Sharp decline in poverty among US immigrants

The U.S. has witnessed a historic decline in poverty despite the 2007-2009 recession and Covid-19 induced economic turmoil.

The United States reported a significant decline in poverty in recent years across the immigrant population with a particularly sharp drop in child poverty, a Migration Policy Institute (MPI) report revealed. Poverty declined among both naturalized and non-citizen immigrant populations, and across all major racial and ethnic categories, the report further elaborated.

MPI said that despite a surge in the immigrant population during the 2009-2019 decade, poverty amongst the community declined from 9.6 million in 2009 to slightly less than 8 million a decade later in 2019.  The report found that the drop was 25 per cent to 18 per cent in the said period. Drop in poverty continued between 2019 to 2021 period and it went down from 18 per cent to 13 per cent. The significant decline in immigrants’ poverty rate was attributed to the introduction of large-scale government aid packages during the pandemic, in the report

According to the policy institute the decrease in poverty rate trend continued between 2019 and 2021, notwithstanding the economic turmoil generated by the pandemic, as the government at all levels introduced aid programs to blunt the financial harms.

The report highlighted that during the past decade, the proportion of immigrant adults without a high school education decreased and the share with a college degree surged. Significantly, the share of immigrant women in the workforce also grew while the size of immigrant families declined. The report reasoned, “the changing legal status composition of the immigrant population also likely contributed to poverty declines as shares of naturalized citizens and green-card holders rose while the unauthorized share of the foreign-born population fell from 28 percent to 23 percent between 2010 and 2019.”

“In short, the broad, somewhat surprising declines in poverty across the nation’s immigrant population likely result not only from the stronger social welfare policies and spending in recent years but also from the immigrant population’s changing characteristics and positive immigrant integration trends,” MPI researchers Jeanne Batalova and Michael Fix observed.

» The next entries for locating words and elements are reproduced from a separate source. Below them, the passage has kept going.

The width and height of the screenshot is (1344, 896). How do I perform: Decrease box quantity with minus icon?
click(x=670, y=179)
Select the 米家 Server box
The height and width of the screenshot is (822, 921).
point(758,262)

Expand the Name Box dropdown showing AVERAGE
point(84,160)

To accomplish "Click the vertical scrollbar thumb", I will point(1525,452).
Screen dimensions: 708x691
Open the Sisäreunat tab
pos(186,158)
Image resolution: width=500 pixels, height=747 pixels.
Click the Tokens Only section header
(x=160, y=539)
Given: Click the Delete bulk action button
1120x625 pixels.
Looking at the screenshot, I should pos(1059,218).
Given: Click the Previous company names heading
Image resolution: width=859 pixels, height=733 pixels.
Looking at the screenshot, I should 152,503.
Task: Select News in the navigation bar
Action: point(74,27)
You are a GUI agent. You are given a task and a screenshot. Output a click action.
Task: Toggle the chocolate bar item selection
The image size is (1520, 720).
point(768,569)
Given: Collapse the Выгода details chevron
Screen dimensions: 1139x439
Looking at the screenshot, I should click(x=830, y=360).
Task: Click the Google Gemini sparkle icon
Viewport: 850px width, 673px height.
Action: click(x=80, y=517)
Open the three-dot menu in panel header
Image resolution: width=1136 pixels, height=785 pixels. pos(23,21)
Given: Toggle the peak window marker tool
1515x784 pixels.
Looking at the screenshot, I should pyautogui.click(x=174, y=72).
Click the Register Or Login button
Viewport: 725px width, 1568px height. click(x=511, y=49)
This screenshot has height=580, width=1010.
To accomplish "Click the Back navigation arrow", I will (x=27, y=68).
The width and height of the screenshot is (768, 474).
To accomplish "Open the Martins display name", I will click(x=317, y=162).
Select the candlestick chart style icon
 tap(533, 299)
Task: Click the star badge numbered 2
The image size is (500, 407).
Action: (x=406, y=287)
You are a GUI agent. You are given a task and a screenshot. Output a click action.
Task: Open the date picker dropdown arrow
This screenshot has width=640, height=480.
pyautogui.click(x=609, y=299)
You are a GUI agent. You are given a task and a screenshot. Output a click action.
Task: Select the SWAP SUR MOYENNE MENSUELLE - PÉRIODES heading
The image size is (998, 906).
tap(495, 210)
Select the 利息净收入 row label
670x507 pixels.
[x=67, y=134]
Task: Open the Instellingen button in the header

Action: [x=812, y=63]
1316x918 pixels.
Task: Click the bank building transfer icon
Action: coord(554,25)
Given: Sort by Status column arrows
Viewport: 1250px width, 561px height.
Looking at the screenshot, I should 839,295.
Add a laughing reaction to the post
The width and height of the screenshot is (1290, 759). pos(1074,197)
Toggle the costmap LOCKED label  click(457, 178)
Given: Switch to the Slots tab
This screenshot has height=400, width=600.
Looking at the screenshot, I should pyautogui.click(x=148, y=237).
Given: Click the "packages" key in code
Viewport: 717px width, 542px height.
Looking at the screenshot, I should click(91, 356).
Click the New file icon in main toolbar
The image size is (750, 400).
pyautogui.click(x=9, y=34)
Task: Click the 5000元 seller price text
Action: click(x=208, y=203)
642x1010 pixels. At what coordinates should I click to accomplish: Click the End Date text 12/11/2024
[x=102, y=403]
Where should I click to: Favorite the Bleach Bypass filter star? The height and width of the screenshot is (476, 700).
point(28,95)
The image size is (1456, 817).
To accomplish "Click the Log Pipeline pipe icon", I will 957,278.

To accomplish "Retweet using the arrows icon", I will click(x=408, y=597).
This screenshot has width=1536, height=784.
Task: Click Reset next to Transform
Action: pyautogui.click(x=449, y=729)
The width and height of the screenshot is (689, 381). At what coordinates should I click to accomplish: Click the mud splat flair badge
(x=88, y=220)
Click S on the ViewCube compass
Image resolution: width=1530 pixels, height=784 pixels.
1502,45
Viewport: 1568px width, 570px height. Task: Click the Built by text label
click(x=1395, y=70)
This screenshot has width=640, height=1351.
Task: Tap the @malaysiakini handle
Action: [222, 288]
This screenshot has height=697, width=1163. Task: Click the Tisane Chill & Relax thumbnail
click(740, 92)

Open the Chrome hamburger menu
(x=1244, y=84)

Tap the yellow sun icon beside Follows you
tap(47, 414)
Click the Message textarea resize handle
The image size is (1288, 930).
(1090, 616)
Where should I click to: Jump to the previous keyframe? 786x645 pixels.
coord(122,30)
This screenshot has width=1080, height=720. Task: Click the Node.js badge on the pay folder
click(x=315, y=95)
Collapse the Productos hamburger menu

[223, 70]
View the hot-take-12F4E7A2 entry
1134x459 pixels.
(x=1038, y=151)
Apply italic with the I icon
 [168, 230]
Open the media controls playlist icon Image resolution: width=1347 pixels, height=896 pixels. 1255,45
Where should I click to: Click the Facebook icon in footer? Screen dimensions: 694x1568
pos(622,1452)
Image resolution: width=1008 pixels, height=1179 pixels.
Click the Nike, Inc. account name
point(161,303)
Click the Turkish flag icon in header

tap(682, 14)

In 2021, 3.5 million children under age 18 lived in poverty as compared to 12.1 million in 2009. About 2 million of the 3.5 million children in poverty were U.S.-born children with only U.S.-born parents, down from 7.5 million in 2009; over the same period, the number of children of immigrants in poverty fell from 4.6 million to 1.5 million, researchers calculated.

MPI mapped the poverty decline rate among the racial and ethnic groups and noted some developments were poised to reverse some of the poverty declines, including the termination of pandemic-linked assistance, coming at a time of rising inflation. Part of the story will also turn on how well post-pandemic arrivals are integrated into U.S. society, according to a release on the report.